Text shown:

+ + + +

While set in 1985, Test deals with issues that are still very relevant today – indeed studies show many of those who have the most reason to get an HIV test are also those most likely to avoid it, simply because they’re afraid of the results. However Test wisely avoids suggesting that gay men’s lives back then were solely about AIDS, instead painting it as something that became part of their existence and which needed to be dealt with, but wasn’t the be-all-and-end-all of existence.
Indeed Frankie is just as interested in the opportunities of his dance career and fellow dancer Todd (Matthew Risch). Initially they don’t get along but a friendship soon begins to build, even though they’re very different people. They eventually begin to wonder whether they want it to develop into something more.
Initially Test feels like a pretty slight tale. It’s well acted and made, but it moves along in an amiable, watchable yet seemingly inconsequential fashion. In fact I initially wondered whether the film’s desire not to be hyperbolic about the emergence of AIDS would make the film so quiet it wouldn’t add up to anything.
However the film slowly builds up, introducing different ideas and themes that are pulled into powerful focus in the final third. What seemed slight but pleasant to watch becomes something far more interesting towards the end, especially when Frankie begins to think about what sort of man he wants to be and how AIDS is affecting gay life.
Although Test could perhaps have done with less of a sense in the first hour that we’re merely seeing some things happening, it’s never boring and in total it adds up to a pretty good movie that leaves you thinking a lot more than its initially quiet nature would make you expect.
Overall Verdict: Well-acted and made, Test may be a little too quiet for its own good in the early stages, but it builds towards a very effective and moving final third.

+ + + +

Excerpted records:
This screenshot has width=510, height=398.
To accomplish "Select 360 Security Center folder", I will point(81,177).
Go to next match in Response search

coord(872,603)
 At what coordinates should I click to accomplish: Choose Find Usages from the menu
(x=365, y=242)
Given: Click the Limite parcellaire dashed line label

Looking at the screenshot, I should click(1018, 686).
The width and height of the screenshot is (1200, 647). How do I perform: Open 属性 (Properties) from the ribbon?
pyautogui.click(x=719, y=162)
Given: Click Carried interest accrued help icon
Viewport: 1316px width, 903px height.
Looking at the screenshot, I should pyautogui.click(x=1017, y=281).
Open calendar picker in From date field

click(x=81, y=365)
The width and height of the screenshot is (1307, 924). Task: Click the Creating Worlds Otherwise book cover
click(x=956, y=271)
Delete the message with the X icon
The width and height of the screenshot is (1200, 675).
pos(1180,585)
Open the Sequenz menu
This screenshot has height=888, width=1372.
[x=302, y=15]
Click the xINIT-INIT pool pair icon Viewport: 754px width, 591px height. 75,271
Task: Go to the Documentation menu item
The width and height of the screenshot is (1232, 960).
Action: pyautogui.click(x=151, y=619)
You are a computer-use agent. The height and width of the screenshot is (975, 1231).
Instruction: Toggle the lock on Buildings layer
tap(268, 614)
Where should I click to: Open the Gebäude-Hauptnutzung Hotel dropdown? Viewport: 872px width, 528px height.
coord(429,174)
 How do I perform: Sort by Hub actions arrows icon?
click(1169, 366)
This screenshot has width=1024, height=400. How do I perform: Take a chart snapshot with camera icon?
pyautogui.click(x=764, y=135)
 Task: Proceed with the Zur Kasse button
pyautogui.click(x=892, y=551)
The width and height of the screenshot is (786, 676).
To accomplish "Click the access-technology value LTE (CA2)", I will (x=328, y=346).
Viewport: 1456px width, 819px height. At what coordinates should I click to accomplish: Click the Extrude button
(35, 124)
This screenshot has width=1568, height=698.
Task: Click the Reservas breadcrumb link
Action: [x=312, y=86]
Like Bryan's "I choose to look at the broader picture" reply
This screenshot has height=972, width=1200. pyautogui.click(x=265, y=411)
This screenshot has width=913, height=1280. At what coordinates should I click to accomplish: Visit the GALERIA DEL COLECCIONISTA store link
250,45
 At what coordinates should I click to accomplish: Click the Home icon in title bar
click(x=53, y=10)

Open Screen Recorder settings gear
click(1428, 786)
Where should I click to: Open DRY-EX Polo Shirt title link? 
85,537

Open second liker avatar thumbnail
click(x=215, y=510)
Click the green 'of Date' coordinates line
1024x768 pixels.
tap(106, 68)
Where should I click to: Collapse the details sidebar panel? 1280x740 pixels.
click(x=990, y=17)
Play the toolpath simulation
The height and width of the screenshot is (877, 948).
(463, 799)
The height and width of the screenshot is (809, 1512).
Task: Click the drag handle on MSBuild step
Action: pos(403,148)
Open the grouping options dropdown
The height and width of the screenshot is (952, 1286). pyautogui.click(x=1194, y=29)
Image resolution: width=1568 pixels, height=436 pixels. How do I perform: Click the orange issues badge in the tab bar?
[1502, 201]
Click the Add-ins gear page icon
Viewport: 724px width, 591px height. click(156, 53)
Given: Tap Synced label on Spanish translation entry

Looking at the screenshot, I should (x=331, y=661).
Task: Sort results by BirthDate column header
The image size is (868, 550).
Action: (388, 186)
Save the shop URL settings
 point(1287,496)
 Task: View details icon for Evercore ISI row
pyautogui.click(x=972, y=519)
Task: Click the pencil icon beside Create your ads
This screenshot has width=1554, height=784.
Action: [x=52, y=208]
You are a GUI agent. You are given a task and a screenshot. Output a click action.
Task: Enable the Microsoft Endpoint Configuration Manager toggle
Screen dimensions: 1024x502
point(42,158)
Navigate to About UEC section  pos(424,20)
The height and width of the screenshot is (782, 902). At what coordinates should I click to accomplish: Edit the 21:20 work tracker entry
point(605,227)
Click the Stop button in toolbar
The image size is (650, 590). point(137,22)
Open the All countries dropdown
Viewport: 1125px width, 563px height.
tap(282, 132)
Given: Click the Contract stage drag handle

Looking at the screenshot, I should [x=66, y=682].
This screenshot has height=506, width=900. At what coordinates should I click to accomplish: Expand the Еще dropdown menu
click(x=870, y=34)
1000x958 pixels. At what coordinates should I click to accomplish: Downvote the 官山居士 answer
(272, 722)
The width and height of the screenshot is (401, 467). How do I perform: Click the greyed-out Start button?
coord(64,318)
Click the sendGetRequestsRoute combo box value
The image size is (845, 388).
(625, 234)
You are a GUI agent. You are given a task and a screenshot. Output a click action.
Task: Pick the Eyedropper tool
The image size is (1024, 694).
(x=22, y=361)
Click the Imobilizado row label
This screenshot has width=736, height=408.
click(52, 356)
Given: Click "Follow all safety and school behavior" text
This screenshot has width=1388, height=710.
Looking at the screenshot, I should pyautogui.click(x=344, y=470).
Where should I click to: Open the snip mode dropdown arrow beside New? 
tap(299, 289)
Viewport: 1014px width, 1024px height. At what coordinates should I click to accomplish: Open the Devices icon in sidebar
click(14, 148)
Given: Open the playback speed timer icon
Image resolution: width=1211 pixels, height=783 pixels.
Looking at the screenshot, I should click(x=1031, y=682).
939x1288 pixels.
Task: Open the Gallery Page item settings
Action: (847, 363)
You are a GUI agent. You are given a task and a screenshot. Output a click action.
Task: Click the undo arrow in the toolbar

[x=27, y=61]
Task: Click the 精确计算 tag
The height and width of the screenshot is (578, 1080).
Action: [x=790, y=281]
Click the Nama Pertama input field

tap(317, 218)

+ + + +

Written task 1: In the film review above, who plays the dancer Todd?
Written task 2: In the film review, retype the passage word for word, beginning at the words "Indeed Frankie is" and stopping after "into something more.".

Output 1: Matthew Risch plays Todd.

Output 2:
Indeed Frankie is just as interested in the opportunities of his dance career and fellow dancer Todd (Matthew Risch). Initially they don’t get along but a friendship soon begins to build, even though they’re very different people. They eventually begin to wonder whether they want it to develop into something more.